Still, as with PRP, “scientific data may not matter” to patients seeking pain relief.

For both PRP and stem cell treatments, the costs to patients can be substantial. They are not covered by insurance and, for stem cell therapies, patients are charged around $5,000 for a course, according to a published survey of clinics.

Block also noted that (in one of the seedier aspects of these treatments) marketing claims may include suggestions of FDA approval. In fact, no PRP or stem cell treatment has been submitted to the FDA for evaluation of efficacy and safety. But the equipment and processes used in preparing materials for injection are regulated by the FDA, typically through 510(k) clearance, providing a basis — however misleading — for claiming FDA approval.

Prolotherapy

Versions of this treatment have been around for many decades. The name is drawn from “proliferative,” the supposed effect of injecting small quantities of crystalloid (typically hypertonic glucose) into the joint to stimulate a healing response.

One hint that this is nonsense on a physiological level, Block suggested, is that some studies have shown benefit in pain and function even when injections are periarticular — that is, not even within the joint.

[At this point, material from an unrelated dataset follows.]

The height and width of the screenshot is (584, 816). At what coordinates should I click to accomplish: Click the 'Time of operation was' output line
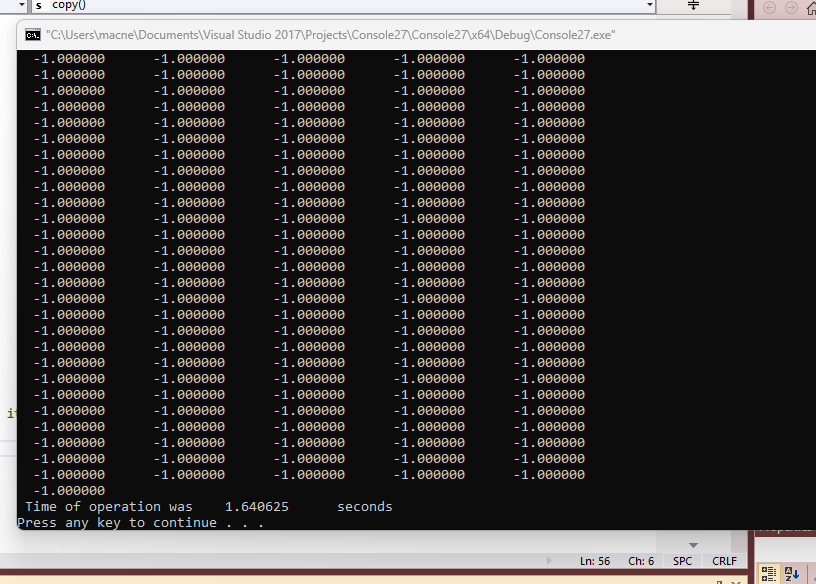tap(109, 507)
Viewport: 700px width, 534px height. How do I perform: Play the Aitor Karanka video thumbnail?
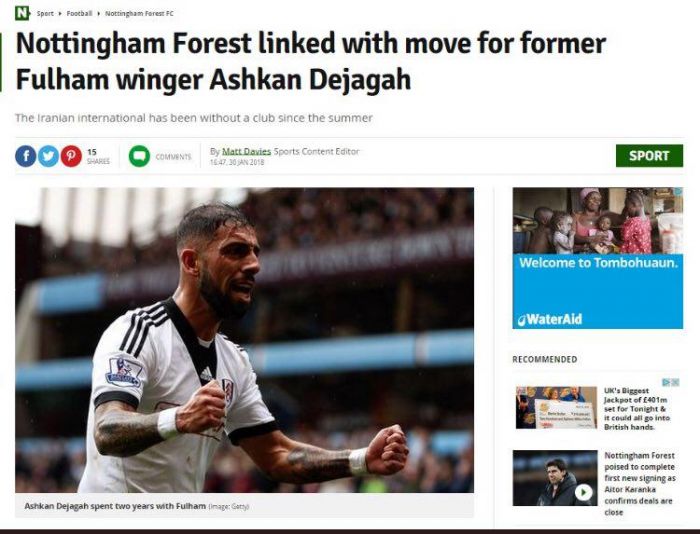point(583,492)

Prolotherapy is favored by a subset of osteopaths, who recommend it for a host of pain conditions including OA, as well as varicose veins. Prospective studies have been scarce: Block said he found just four on Clinicaltrials.gov, two controlled — and one of those had enrolled just two patients.

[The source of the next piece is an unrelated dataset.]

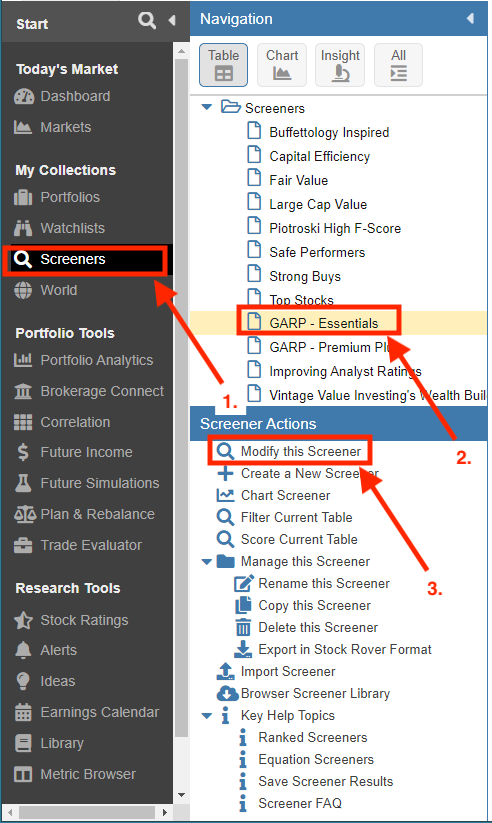Click Modify this Screener
Image resolution: width=492 pixels, height=823 pixels.
pyautogui.click(x=300, y=451)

Nevertheless, as Block noted again as before, reports of patient-reported outcomes appear positive, despite lack of any evidence of structural benefit.

He emphasized that, because OA pain for many patients is medically intractable, they can’t be dissuaded from seeking “alternative” treatments including those that come at high cost and aren’t risk-free. Moreover, patients reporting improvement from such treatments typically indicate a very significant improvement.

And if the patient says a treatment worked, Block argued, then physicians must accept that it did.


Block reported relationships with pharmaceutical companies developing or marketing osteoarthritis drugs including Pfizer, GSK, Novartis, AbbVie, Janssen, and several others.